Pinellas deputies seize drugs, money and guns in St. Petersburg bust

Local and state police took down a large-scale drug operation Tuesday that ended with 24 people arrested and hundreds of thousands of dollars in drugs seized.

Pinellas County Sheriff Bob Gualtieri said the investigation, dubbed “Operation Dirty Ink” by the agency, involved wiretaps and detectives working undercoverover the past year. The sting finally culminated in Tuesday’s arrests, he announced at a news conference Wednesday.

At multiple locations across Pinellas County over 27 hours, law enforcement officials seized 26.5 pounds of cocaine and 6.5 pounds of fentanyl — valued wholesale at a combined $309,000.

“If you value it the way that it would be sold on the streets of Pinellas County, which is in user doses at street level, the value of it well exceeds $1 million,” Gualtieri said.

Gualtieri said 1 kilogram of fentanyl has the potential to kill 500,000 people, according to U.S. Drug Enforcement Administration calculations.

“There’s about a million people that live in Pinellas County. And those 3 kilos yesterday could have killed every man, woman and child in Pinellas County — and a time in a half,” he said.

Investigators also confiscated $237,000 in cash, 20 pounds of marijuana, two handguns and one rifle.

Gualtieri said the investigation began in January, when the agency learned that Jacob Land was selling drugs out of Star Status Ink, his tattoo shop on Gandy Boulevard.

Detectives uncovered Land’s network of distributors and traced the origin of the drugs back to Mexico, Gualtieri said.

“The drugs went from Texas to Pinellas County or other places — like Atlanta, Charlotte, North Carolina — where couriers from Pinellas County would go to pick up the drugs and then bring them back here,” he said.

Gualtieri said the local drug operation started in January and, since then, those involved are believed to have distributed about 880 pounds of cocaine, 110 pounds of fentanyl and more than 20 pounds of methamphetamine across the Tampa Bay area.

Through wiretaps that were in place for the last two months, Gualtieri said law enforcement officers identified Justin Richardson as a cocaine supplier to Land and others.

Richardson was in and out of prison over the past 18 years on federal drug charges involving hundreds of kilograms of cocaine, Gualtieri said.
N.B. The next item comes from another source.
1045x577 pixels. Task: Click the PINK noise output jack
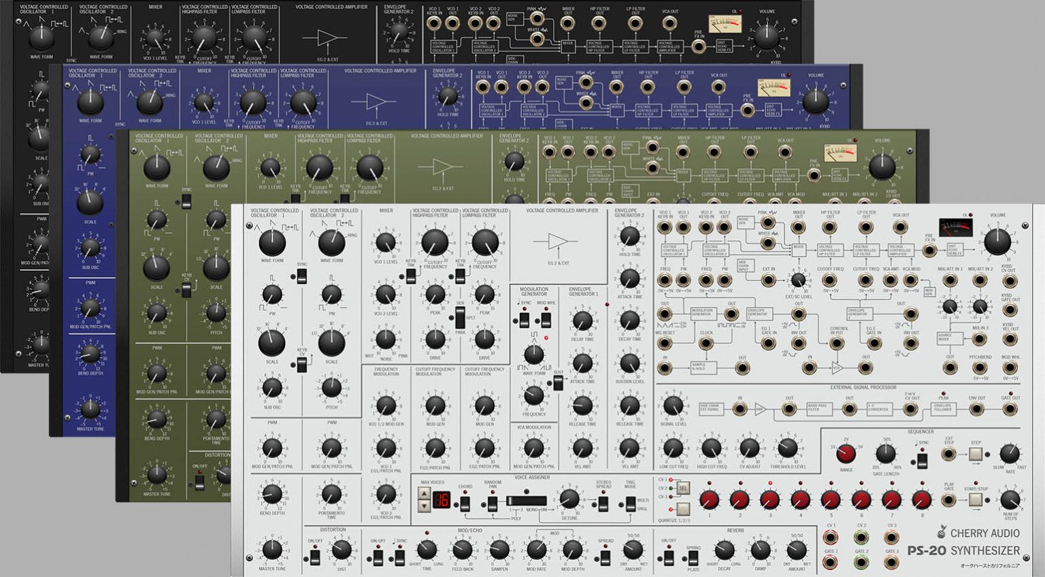[x=767, y=223]
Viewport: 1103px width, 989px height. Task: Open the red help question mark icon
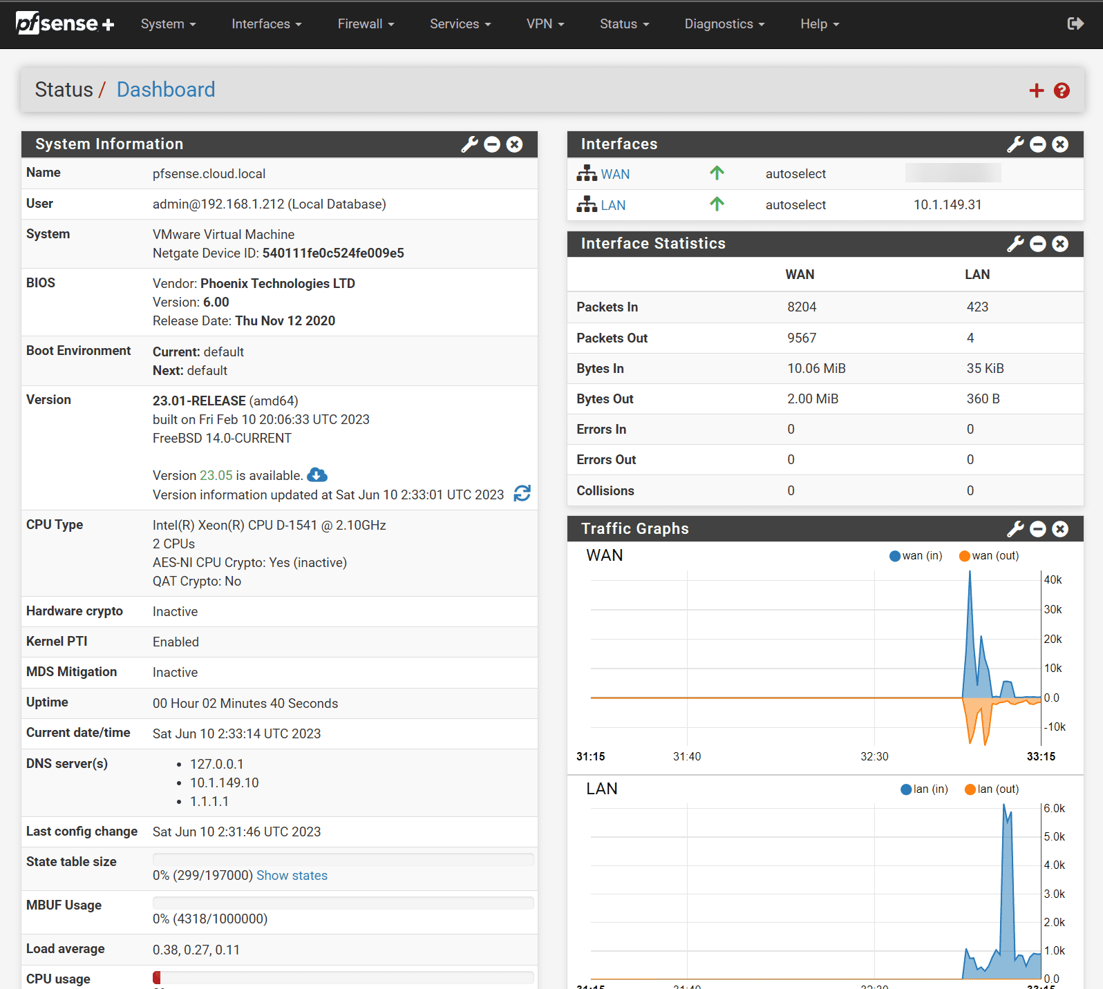pos(1062,90)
While incarcerated in Sumter County’s state prison, Gualtieri said Richardson developed his network of drug suppliers in Mexico.

“And when he gets again released to a halfway house in Tampa two months ago, he’s right back at it again, selling people fentanyl and cocaine on the street,” Gualtieri said. “So much for getting the message, and so much for rehabilitation.”

On Tuesday, investigators from the Pinellas County Sheriff’s Office, St. Petersburg Police Department and Florida Department of Law Enforcement launched a series of arrests and served two warrants utilizing a SWAT team.

Gualtieri said the operation was going off without a hitch until Desmond Hargrove, a cocaine and fentanyl distributor, unexpectedly left his store in Gandy before he could be arrested. He said Hargrove owns a business in the same shopping center as Land and sold several ounces of fentanyl to an undercover detective throughout the investigation.

Deputies attempted to pull his vehicle over in the area of Fourth Street and Eighth Avenue North and Hargrove fled. Gualtieri, who was involved in the chase, said he watched sparks fly as Hargrove’s bumper hit speed bumps while he sped down the avenue.

Driving westbound on 85th Avenue at about 100 mph, Hargrove crashed into a parkedcar, pushing it 30 yards and through the wall of a nearby house, Gualtieri said.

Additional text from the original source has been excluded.